Possible role of NF-κB in Bcl-XL protection against hydrogen peroxide-induced PC12 cell death

Bcl-X-L, a mitochondrial membrane protein, blocks apoptosis induced by a wide array of death signals. In spite of extensive research, the molecular milieu that characterizes the anti-apoptotic function of Bcl-X-L is complex and not fully clarified. In the present work, we have investigated the role of Bcl-X-L in protecting against oxidative death induced by H2O2 in cultured rat pheochromocytoma (PC12) cells. PC12 cells exposed to H2O2 underwent apoptotic cell death as determined by internucleosomal DNA fragmentation and an increased pro-apoptotic Bax to anti-apoptotic Bcl-X-L ratio. Moreover, stable transfection with the bcl-X-L gene rescued PC12 cells from apoptotic death caused by H2O2. PC12 cells overexpressing bcl-X-L exhibited relatively high constitutive transcriptional as well as DNA binding activities of NF-kappaB, compared with the vector-transfected control cells.

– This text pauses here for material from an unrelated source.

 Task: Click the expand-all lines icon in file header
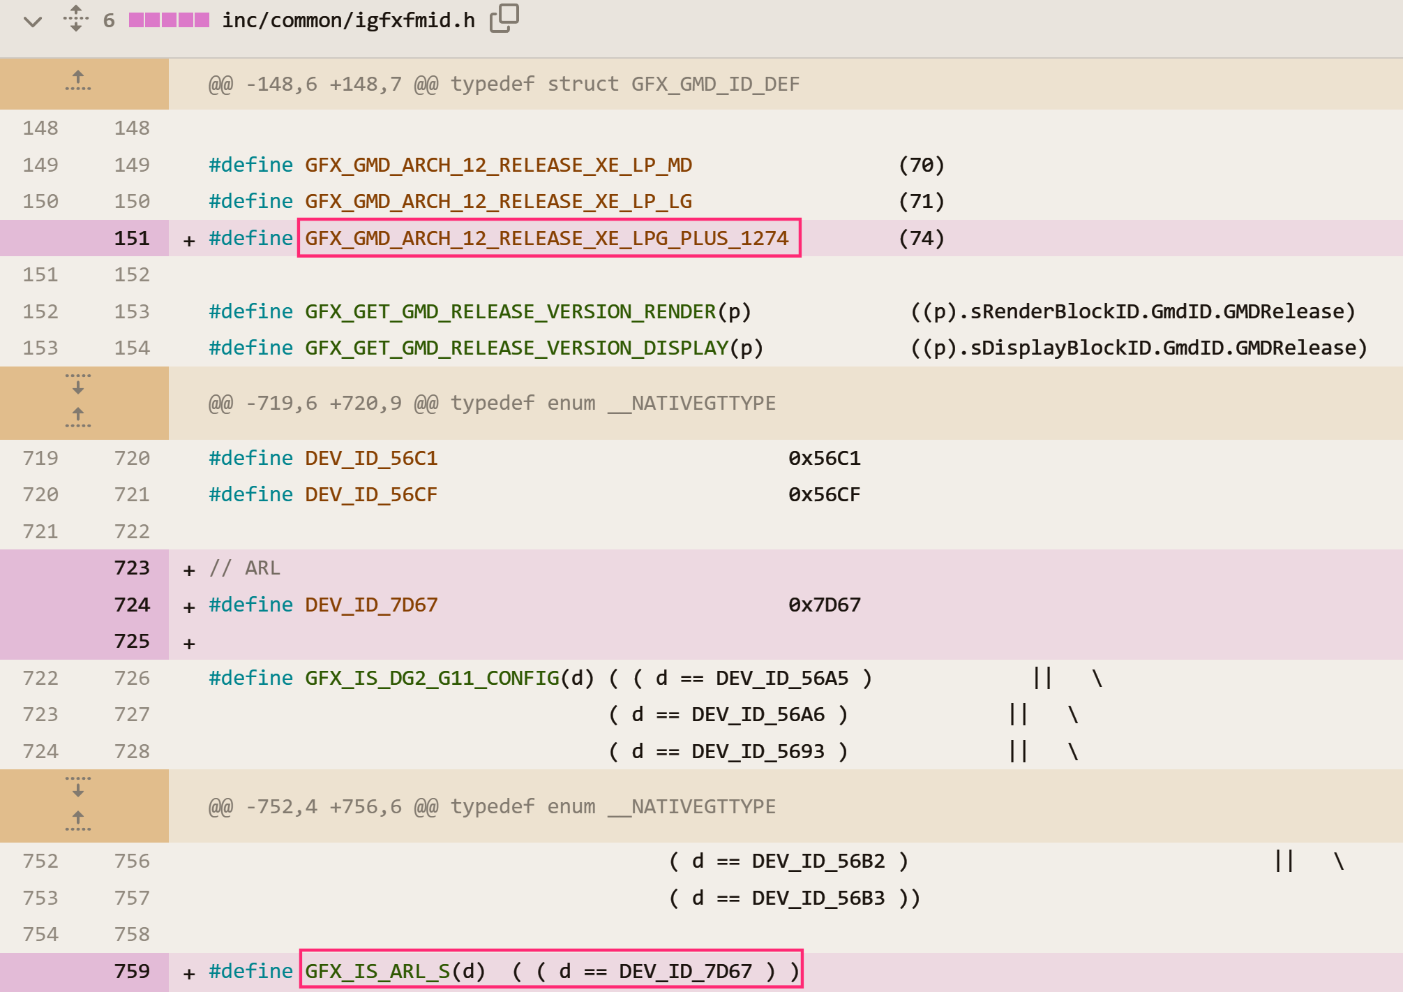pos(75,20)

Addition of NF-kappaB inhibitors, such as parthenolide and N-tosyl-L-phenylalanine chloromethyl ketone, to the media aggravated H2O2-induced oxidative cell death. PC12 cells transfected with bcl-X-L exhibited higher levels of the heme oxygenase-1, which may confer these cells protection against oxidative stress. These results suggest that the redox-sensitive transcription factor NF-kappaB may play a role in bcl-X-L-mediated protection against oxidative cell death.